Williams: My bucket floweth over. 

Like most writers, I have more ideas than I'll ever be able to write in my lifetime. If anyone out there has a potion for eternal youth, please drop me an email.

Some of my ideas are more precious to me than others. I really do intend to finish the Metropolitan series. I have a novel about Benjamin Franklin that I began over twenty years ago, and which I haven't been able to sell. My first readers tell me that it's my best, but it falls between too many stools. It has elements of science fiction, fantasy, thrillers, horror, and mystery, but it's none of those things. If I were Iain Pears I could sell it, but unfortunately I'm me.

Schoen: I always like to ask authors if there was a moment in their lives when they knew, with the clarity of a lightning strike, that writing was the career for them. Did you have such a moment of destiny-defining insight, and if so when did it happen and what, in hindsight, precipitated it?

Williams: I don't know how lightning-like it was, but it happened very early. I knew I wanted to be a writer from the age of four or five--before I could read or write. I dictated stories to my parents, who wrote them down for me. Then I worked obsessively for another twenty years, sold something, and became an overnight success.

Schoen: It's been observed that there are as many ways to break into this business as there are authors, and too that there's no point trying to do it the way anyone else did owing to that old aphorism of stepping into the same river twice. And yet, I want to close by returning to the teaching you've done with the Taos Toolbox and your track record for taking good writers and helping them to become much better writers. On the assumption that no few IGMS readers are authors in one stage or another of their careers (or careers to be) and that not everyone's circumstances necessarily permit them to climb the mountain and attend your course, is there some piece of instruction or advice you'd like to impart that, while not being a decoder ring or industry secret handshake, nonetheless is a necessary (though not necessarily sufficient) foundation for success?

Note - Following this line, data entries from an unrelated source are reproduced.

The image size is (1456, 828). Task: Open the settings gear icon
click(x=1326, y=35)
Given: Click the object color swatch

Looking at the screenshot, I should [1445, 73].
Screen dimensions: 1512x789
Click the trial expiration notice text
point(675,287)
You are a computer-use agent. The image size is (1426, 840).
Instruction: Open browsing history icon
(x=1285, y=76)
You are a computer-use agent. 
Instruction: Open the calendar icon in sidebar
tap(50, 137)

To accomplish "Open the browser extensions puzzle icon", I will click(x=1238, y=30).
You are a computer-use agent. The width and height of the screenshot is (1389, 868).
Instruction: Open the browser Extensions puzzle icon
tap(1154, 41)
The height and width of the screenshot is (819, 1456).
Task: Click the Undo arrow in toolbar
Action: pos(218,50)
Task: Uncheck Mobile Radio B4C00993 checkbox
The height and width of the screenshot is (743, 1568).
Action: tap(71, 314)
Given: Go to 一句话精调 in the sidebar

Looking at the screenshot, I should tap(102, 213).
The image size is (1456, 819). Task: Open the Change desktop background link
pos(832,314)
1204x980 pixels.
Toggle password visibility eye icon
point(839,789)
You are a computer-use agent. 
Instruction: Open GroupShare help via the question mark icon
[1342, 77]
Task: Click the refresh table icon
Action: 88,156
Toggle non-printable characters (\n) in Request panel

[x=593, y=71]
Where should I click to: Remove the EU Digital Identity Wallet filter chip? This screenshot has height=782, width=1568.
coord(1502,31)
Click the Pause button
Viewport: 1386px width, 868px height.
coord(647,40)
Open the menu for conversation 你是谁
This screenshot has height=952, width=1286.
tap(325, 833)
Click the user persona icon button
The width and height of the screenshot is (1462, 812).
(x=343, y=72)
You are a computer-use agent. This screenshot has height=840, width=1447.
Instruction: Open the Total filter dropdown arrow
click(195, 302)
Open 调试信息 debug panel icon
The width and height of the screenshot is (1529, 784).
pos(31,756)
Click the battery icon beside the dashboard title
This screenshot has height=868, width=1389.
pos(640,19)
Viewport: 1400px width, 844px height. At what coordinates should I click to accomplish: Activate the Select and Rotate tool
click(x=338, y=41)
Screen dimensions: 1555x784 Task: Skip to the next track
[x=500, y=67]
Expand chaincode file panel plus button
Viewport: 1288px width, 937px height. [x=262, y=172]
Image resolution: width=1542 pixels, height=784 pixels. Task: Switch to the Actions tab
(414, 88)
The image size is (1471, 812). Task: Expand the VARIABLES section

Williams: Network, for god's sake! When I started to become a writer, I was the only writer I knew. The first writers I met were doing nothing like I wanted to do. I had to work through trial and error, and that was like repeatedly smashing my head against a brick wall. I finally knocked the wall down, but all along I had the idea that there might be an easier way.

But now there's the Internet, and while there's a lot of nonsense about publishing online, you can also find some very reliable writing sites (like sfwa.org) that offer excellent advice, and there are online workshops and information about workshops like Taos Toolbox and Clarion. You can find agents, and look on publishers' websites to find out what editors are buying. 

But if you want to want to go the old-fashioned way, I'm willing to sell you a decoder ring for $1000 and proof-of-purchase from a container of Ovaltine.